ME: I don’t think so at all but –

RON: (interrupts me again) –That’s why I think both jazz and blues is a waste of music. You can’t annotate that kind of freestyle on paper properly. Whereas classical music, in all its complexity can be played over and over again, handed down through the ages with sheet music.

ME: I really don’t agree with you at all. With anything you said actually.

RON: Not many people do. I’m a provocative thinker. I say things people don’t want to say or think about. But I say the truth. And the truth isn’t always innocuous but at least, it’s the truth. And —

ME: (interrupting Ron) – You know what I think?

RON: Excuse me but you just interrupted me. That’s really rude.

ME: (shocked). Excuse me but you think I’m being rude? Me? What about you, Mr. let’s talk about everything I want to talk about and I’m the only one allowed to talk in this conversation? Talk about subjectivity. Hmmpf!

RON: You’re making me lose my train of thought here…

ME: (standing up). You just lost more than your train of thought here. You also just lost a date, buddy. Why don’t you sit and have a conversation with your book and bore it to death? I’m out of here. See ya.
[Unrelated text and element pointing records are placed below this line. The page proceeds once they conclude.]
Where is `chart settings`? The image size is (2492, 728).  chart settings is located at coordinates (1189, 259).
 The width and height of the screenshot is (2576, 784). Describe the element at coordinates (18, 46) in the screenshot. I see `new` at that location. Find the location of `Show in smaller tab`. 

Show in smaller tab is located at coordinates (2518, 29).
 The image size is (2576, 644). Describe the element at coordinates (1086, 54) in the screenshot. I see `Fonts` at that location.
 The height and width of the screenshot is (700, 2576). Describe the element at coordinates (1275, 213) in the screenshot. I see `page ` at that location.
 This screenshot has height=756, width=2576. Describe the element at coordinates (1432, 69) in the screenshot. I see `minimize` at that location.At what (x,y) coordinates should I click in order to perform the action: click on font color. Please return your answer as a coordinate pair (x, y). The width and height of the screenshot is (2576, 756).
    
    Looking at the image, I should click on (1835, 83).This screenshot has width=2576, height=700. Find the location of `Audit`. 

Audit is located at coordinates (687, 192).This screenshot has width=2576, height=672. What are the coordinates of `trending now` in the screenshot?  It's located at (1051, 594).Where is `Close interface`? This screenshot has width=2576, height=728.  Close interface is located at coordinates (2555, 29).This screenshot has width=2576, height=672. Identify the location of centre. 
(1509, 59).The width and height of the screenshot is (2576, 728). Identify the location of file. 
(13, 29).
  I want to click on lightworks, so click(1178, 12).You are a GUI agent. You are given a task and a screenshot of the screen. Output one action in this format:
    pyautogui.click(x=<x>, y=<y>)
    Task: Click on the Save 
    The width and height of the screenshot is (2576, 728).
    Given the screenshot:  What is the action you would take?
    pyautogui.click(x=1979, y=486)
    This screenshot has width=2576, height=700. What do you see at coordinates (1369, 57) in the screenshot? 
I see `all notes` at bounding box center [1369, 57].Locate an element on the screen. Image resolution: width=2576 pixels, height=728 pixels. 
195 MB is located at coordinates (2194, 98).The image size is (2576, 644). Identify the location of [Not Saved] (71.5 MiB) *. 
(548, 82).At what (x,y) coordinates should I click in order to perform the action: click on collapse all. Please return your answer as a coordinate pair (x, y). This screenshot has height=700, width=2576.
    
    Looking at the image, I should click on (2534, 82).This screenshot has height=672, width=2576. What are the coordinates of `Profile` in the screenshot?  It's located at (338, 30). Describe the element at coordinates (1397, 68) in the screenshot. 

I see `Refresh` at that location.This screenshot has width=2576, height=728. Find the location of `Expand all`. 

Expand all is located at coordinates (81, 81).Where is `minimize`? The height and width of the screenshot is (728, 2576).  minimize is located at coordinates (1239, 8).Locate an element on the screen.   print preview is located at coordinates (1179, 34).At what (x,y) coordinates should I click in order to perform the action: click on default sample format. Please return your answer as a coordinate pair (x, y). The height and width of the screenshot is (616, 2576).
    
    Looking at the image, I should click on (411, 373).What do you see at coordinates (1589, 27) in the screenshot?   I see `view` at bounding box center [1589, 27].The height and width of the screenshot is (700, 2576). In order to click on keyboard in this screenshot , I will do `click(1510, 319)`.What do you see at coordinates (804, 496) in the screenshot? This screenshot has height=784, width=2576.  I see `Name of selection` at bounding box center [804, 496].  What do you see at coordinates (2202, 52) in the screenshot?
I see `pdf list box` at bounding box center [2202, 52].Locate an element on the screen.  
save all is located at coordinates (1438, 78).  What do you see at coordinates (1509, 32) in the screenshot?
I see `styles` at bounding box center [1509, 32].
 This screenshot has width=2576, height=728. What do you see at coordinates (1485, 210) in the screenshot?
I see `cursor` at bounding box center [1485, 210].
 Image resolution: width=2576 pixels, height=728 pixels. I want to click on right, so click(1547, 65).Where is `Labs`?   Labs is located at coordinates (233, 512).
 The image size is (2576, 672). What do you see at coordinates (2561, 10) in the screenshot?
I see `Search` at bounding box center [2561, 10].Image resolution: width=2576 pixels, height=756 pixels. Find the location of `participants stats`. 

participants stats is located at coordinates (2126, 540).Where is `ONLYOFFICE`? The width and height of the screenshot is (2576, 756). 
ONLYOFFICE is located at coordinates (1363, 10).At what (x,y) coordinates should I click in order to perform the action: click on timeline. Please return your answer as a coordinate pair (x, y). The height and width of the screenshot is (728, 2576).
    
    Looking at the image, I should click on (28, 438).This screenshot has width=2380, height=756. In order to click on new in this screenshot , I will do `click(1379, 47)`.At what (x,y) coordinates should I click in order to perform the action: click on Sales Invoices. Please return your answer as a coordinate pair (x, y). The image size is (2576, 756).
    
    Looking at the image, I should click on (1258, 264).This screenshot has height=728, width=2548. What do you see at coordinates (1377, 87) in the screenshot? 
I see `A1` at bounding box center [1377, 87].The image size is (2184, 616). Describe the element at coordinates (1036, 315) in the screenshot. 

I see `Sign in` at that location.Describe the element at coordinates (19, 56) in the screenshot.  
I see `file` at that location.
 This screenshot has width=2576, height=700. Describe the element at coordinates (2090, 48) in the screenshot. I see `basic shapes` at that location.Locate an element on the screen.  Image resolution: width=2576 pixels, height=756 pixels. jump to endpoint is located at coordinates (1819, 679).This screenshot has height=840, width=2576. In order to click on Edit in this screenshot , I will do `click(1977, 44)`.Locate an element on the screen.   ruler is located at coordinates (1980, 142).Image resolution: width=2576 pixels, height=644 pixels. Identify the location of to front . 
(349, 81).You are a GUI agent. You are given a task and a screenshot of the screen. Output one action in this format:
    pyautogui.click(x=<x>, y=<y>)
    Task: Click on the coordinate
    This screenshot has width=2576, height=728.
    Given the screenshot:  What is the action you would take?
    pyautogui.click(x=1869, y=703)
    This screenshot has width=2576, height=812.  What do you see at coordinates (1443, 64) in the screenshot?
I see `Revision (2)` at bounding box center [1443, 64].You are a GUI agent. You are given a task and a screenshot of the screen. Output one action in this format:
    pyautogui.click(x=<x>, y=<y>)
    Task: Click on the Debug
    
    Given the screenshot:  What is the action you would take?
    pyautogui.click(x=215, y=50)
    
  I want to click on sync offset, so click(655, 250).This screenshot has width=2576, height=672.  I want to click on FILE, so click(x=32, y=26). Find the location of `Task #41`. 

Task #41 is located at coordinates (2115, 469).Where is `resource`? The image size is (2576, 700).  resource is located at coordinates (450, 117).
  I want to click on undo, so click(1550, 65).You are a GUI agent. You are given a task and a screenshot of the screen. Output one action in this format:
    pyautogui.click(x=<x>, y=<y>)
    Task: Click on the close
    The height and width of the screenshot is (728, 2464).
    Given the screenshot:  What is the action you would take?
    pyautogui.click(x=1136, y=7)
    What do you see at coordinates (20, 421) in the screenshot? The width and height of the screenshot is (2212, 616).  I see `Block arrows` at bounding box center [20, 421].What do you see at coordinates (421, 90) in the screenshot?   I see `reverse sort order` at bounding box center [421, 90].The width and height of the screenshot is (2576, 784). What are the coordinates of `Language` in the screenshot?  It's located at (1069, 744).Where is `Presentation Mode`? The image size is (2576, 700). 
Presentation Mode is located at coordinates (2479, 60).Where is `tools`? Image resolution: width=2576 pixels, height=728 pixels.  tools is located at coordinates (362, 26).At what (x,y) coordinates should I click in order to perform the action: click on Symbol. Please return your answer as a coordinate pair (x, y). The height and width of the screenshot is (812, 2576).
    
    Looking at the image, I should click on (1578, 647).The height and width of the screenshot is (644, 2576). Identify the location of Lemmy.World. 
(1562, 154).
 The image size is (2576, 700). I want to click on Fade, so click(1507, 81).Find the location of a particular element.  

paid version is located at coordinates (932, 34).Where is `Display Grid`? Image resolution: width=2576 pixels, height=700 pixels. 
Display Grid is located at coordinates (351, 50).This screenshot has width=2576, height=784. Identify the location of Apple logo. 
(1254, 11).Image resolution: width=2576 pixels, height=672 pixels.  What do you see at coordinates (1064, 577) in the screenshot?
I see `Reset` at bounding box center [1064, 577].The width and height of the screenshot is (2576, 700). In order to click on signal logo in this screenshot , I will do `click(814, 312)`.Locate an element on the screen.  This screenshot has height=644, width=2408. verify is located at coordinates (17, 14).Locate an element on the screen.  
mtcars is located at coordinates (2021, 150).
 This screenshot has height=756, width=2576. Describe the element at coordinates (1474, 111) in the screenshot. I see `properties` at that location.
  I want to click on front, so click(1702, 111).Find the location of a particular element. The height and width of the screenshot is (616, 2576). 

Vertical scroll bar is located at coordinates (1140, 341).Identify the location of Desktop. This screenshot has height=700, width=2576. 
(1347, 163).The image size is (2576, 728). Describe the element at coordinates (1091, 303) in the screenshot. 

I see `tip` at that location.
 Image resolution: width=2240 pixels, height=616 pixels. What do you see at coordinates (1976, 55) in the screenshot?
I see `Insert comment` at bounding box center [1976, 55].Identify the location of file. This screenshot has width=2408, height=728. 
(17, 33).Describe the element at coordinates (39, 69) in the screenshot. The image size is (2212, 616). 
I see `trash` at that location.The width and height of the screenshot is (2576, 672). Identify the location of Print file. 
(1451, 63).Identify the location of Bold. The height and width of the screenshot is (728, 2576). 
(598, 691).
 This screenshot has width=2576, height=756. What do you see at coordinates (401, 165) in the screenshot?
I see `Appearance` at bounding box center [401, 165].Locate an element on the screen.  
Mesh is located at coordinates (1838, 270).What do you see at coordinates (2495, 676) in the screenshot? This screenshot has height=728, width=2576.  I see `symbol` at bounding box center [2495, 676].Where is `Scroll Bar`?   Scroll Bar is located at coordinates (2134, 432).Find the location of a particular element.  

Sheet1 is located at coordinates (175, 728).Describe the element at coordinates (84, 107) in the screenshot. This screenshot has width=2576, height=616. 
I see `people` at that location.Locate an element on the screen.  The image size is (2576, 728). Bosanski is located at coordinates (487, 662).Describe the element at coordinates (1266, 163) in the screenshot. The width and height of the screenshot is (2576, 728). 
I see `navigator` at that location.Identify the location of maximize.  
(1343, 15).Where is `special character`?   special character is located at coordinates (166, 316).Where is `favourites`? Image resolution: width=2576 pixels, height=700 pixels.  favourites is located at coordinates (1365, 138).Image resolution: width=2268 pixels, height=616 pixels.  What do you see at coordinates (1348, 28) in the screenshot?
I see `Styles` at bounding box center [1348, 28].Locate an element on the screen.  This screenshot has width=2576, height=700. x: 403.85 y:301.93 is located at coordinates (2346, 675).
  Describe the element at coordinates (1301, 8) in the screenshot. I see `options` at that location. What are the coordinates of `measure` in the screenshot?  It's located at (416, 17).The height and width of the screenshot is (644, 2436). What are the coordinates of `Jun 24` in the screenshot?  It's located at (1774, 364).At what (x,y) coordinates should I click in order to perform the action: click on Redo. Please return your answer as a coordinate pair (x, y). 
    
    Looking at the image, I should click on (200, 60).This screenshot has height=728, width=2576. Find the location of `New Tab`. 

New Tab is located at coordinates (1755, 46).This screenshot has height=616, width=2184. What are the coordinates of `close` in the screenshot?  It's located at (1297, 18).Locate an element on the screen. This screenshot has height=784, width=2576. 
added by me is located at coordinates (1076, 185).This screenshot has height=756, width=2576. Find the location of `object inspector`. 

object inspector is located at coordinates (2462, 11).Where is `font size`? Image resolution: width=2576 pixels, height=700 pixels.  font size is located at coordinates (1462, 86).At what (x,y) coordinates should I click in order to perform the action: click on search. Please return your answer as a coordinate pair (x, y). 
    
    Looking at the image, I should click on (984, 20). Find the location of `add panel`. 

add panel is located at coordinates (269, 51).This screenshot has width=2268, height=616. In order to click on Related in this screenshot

And with that, I left Ramblin’ Ron and his rambunctious thoughts behind. Walking away, for several city blocks,  I swear I could still hear Ron talking and talking and talking. And talking.

When I got home, I called up my best friend and told her about the situation and she couldn’t stop laughing. “Now you know how it feels,” she said. And for once, I kept my mouth shut and didn’t argue.

Do you think the universe was trying to teach me a lesson about monopolizing conversations with people in general so I wouldn’t repeat that type of rude social manner in the future or was this guy just a narcissistic douche bag altogether?